Most organizations understand that they need to protect their data for their own operations, but the proliferation of data protection laws such as the European Union’s General Data Protection Regulation and the California Consumer Privacy Act are forcing data keepers to think about the privacy of the those whose data they’re holding. That’s why organizations—even those without much of a concern about bad actors—need to formulate a legitimate data protection strategy that protects privacy.
Data access controls must not only govern users, but take into account the rights of the creators of data. The data has to be encrypted or tokenized and only people with a business need to see the data be given access to it.
Most organizations aren’t implementing that kind of strategy. Some organizations are doing dynamic data masking to mask information from non-privileged users, but that leaves the data in the clear at the back end. Others are resorting to whole-disk or file system level encryption. That approach has merit, but it’s woefully inadequate compared to the level of protection that can be provided by persistent, data-centric protection.
When formulating a data protection strategy that preserves privacy, it’s important to identify all your operational databases that could present serious problems to your organization if they were breached. You also need to identify the mechanisms used to protect your data wherever it resides. That’s typically done with data discovery tools that can work on both structured and unstructured data.
Get the job done with the right tools
Two keys to formulating a data protection strategy that protects privacy are tokenization and format-preserving encryption (FPE), which preserves the formats of structured data items after they’ve been encrypted. Without preserving the data’s formatting, application or schema changes might have to be made in a database to accommodate encryption, which can change the length of a data item.
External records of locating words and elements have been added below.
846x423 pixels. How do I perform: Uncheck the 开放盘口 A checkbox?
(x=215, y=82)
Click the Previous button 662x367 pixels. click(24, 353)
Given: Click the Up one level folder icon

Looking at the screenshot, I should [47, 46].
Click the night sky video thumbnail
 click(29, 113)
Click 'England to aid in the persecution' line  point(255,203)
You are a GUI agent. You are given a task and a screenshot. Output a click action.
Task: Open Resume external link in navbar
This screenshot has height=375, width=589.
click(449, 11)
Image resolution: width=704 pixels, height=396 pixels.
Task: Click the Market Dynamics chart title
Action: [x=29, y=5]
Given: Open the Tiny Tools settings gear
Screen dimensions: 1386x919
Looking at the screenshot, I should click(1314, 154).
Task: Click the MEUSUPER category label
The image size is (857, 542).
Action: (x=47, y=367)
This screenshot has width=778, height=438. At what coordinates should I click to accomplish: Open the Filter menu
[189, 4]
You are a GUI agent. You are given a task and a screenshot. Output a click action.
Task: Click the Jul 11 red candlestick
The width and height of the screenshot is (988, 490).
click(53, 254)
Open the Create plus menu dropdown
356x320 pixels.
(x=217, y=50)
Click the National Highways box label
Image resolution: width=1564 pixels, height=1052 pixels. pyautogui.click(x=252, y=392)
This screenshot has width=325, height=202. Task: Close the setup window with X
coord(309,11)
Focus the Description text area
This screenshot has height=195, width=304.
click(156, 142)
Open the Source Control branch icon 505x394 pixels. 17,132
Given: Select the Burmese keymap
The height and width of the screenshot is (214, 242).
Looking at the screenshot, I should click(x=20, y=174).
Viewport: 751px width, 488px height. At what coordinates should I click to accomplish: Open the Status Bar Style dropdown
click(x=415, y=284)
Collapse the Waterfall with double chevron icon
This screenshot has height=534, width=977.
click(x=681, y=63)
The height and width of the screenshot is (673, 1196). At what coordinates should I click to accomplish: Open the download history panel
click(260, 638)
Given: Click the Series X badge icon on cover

With format-preserving encryption, analytics can be performed on a database without exposing sensitive data fields. For example, you could protect a customer’s first and last name, Social Security and credit card numbers with encryption, but expose data like products bought, total spend, and such. So you’re protecting the customer’s privacy, but can still perform valuable operations on your database and in your cloud analytics.
Format-preserving encryption can be used in any environment, such as Snowflake and BigQuery, and a similar approach can be applied to unstructured data. In that case, after the unstructured data is encrypted, a policy can be inserted into the file’s metadata that identifies who should have access to it. The policy remains with the file during its life span so if someone without proper permission tries to access a copy of the file, they won’t be able to do it.
For the policy approach to work, however, software agents need to be installed on any machines or devices that will be working with the files. An alternative is to include code within applications that can perform the functions of the agent. That approach has the advantage of enabling an organization to better understand where data exposure is happening.
Identifying anomalous behavior is key
When done properly, the code within the application can be used to identify anomalous behavior by the software in almost real time. For example, an app that typically does 500 decryptions a day that suddenly starts doing 5,000 decryptions in a day would be a tip-off that an attack may be underway. Maybe those additional decryptions are being caused by a spike in call center activity. On the other hand, if call center activity isn’t unusual, then something is seriously wrong.
Tokenization allows dummy data to be substituted for real data. It, too, preserves formatting because each token replaces a corresponding piece of data. So a tokenized credit card number, for example, will look and smell like a credit card number but it couldn’t be used as a credit card number since it isn’t one. Tokenization is typically used only with structured data.
Real data can also be used in combination with tokens. So you could the expose the first four digits in a credit card number—which identifies the issuing bank—and tokenize the rest of it. That would be useful in determining how many transactions came from a card issued by a certain bank or authority.
One advantage of having a data protection strategy that protects privacy is that it’s likely to remain relevant in the face of future changes in laws, regulations, and compliance standards. A common denominator of all those things is a requirement that the latest security mechanisms be used to protect data. Tokenization and encryption are such mechanisms. They ensure that if data is exfiltrated from an organization, its value will be worthless to information thieves. That’s why laws and regulations don’t consider theft of tokenized or encrypted data a data breach.
Avoid exponential exposure
Without a data protection strategy that preserves privacy, an organization is engaging in risky behavior. Privacy exposure goes up exponentially. For example, unauthorized people might access your HR data, which would immediately create a privacy crisis where any number laws or regulations could be triggered and fines imposed. In recent times, such fines have been slapped on a variety of organizations, including Google ($43 million), Capital One ($80 million), Yahoo ($85 million), Uber ($148 million), and British Airways ($230 million).
In order to avoid the kinds of confrontations with regulators that can lead to those severe penalties, organizations should start implementing a data protection strategy that guards the information privacy of those whose data is in their care sooner rather than later.
Reiner Kappenberger is Director, Voltage Data Security at CyberRes.